Diary of a Failed Priest

Day 1 of My New Life

April 24, 2024

"‘My God, my God, why have you forsaken me?"
Matthew 27:46
NRSVA

I woke up this morning in a world fundamentally different from the one I woke up in yesterday.

Yesterday, I was a postulant to the priesthood in the Episcopal Church, five years into a discernment journey that included three years of school, 400 hours of training in clinical pastoral education, six months of internship with a local parish, 15 retreat weekends with my peers, 20 detailed capstone projects, and many hours of prayer and reflection and work and study, all focused on a path toward ordination.

And then, the call from the bishop. I had spent about an hour total last week meeting online with the Commission on Ministry and the Diocesan Standing Committee, a last step before they approve me for candidacy for ordination.

Except, in this case, this group of near strangers, none of whom had been closely involved in my journey, decided they “didn’t hear my call,” the bishop told me. That one hour trumped five years of devotion and prayer and dedication. I was no longer a postulant to the priesthood. I would not be ordained. There was no appeal, no next steps, nothing. I was done.

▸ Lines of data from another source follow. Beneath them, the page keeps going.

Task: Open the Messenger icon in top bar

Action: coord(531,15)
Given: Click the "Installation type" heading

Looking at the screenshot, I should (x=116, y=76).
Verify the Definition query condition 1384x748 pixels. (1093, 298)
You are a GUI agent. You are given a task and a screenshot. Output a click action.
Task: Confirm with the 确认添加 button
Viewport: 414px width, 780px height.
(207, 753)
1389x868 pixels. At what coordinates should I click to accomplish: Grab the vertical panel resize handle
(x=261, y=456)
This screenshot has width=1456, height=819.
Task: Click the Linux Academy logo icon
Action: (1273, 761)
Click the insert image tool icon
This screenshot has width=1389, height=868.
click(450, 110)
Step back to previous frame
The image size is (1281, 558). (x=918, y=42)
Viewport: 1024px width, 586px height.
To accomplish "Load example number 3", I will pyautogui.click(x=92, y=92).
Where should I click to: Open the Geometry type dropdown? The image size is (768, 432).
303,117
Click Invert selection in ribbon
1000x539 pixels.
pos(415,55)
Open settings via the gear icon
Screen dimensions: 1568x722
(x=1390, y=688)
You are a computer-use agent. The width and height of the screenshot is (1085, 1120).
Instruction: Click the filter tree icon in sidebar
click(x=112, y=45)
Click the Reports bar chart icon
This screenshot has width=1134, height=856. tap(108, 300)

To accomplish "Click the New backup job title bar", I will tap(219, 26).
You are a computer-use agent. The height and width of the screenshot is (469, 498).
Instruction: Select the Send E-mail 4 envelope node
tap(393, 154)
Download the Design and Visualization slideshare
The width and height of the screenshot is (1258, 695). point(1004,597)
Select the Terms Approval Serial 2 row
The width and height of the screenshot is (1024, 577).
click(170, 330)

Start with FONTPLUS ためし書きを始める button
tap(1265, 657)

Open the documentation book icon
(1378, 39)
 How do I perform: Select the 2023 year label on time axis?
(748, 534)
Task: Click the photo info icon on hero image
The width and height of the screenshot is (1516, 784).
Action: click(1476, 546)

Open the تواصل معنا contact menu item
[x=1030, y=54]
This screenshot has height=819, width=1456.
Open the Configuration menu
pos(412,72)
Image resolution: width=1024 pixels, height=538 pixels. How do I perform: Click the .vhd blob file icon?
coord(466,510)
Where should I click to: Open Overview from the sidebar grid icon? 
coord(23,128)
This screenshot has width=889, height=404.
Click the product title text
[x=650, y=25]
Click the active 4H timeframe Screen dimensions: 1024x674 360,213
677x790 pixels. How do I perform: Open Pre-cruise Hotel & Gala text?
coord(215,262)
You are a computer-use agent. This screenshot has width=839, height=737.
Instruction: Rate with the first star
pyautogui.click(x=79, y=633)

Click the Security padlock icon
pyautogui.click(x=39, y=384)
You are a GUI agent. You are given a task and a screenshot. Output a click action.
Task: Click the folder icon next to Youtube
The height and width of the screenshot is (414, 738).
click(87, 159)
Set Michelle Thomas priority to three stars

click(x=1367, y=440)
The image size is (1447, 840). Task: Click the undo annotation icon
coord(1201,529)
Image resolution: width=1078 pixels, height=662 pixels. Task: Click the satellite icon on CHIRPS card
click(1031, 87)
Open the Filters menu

This on top of the bishop’s decision last month to remove me from my position as the diocese’s communications director, a job I had come to as part of my call to serve God’s church six years ago. A job to which I had been deeply dedicated, often working 90 hours a week helping keep our community together during the lockdowns of the pandemic. I’ll probably write more about that another time. Suffice to say there was no misconduct alleged on my part. A new bishop gets to decide who she wants on her staff, and she didn’t want me. Whether or not I find her reasons valid (I don’t) is irrelevant.

Losing the job didn’t matter so much. The diocese doesn’t pay very well, and I’m not too concerned about making up that revenue. What mattered to me was my “process,” the journey toward priesthood, and the bishop went out of her way to reassure me on that point. “I see you as a priest,” she told me, adding in writing,

I want to be clear that this termination does not in any way impact your ordination process, and you will be given appropriate and fair consideration for Holy Orders as you continue your discernment. I have appreciated your Ember Day Letters—they are both faithful and insightful, and those who worked with you in your recent field placement were consistently impressed with your willingness to engage, your pastoral spirit, and your many gifts for congregational ministry.

 

And yet, here I am, a month later, stopped dead in my tracks, bereft, cast aside.

Most people have come to a point in their lives where their long-prepared plans didn’t work out. It’s always hard. But I didn’t think these were my plans; I thought they were God’s plans for me; something God wanted me to do for him, his church, and his people.

Those plans are dead. They died in a moment, with a phone call.

So now what?

My faith tells me that if God wants a thing, that thing happens. No person can stop it, no church committee can stop it. If God wants it, it gets done. As I said in a recent sermon, “it doesn’t matter how far you go, how much you hide. You’re gonna wind up in Nineveh.”

My faith also tells me that I didn’t make up this call. God’s Holy Spirit came upon me and moved me to pursue this course.

Which leaves two possibilities: Either it’s not the right time for me to be ordained a priest in the Episcopal Church, or God wants something different from me, and all this preparation has been in service to that something different.

I would be allowed to re-apply for postulancy in a year, but there’s very little guarantee in that direction. The people who told me “no” this time would have to change to “yes,” and for some I’m not sure that’s possible. Perhaps God has hardened their hearts toward my ministry because it could bring greater glory to him outside the confines of ordained ministry in the Episcopal Church, with its shrinking congregations and its pre-occupation with its buildings and holding on to a time of massive attendance that will never come again.

And so, it is Good Friday in my heart. Like the disciples, I was expecting God’s glory to be revealed in straightforward, understandable ways. They expected the Messiah to be like other great earthly leaders, like kings and high priests, full of power and authority, to earn respect and to conquer with an army.

Instead, Christ died a criminal’s death, executed by the government and the religious authorities, a death that people considered shameful. But a death that led to the glory of the resurrection, the true triumph of God over worldly concerns.

But that was on Sunday. Today is still Friday. My dreams died yesterday. Today I mourn. I cry out to God as Jesus did from the cross: “‘Eli, Eli, lema sabachthani?’ that is, ‘My God, my God, why have you forsaken me?’”

The glory of God that I expected is not what God intends. I am praying now for Easter Sunday, to see what form the resurrection will take. His will be done.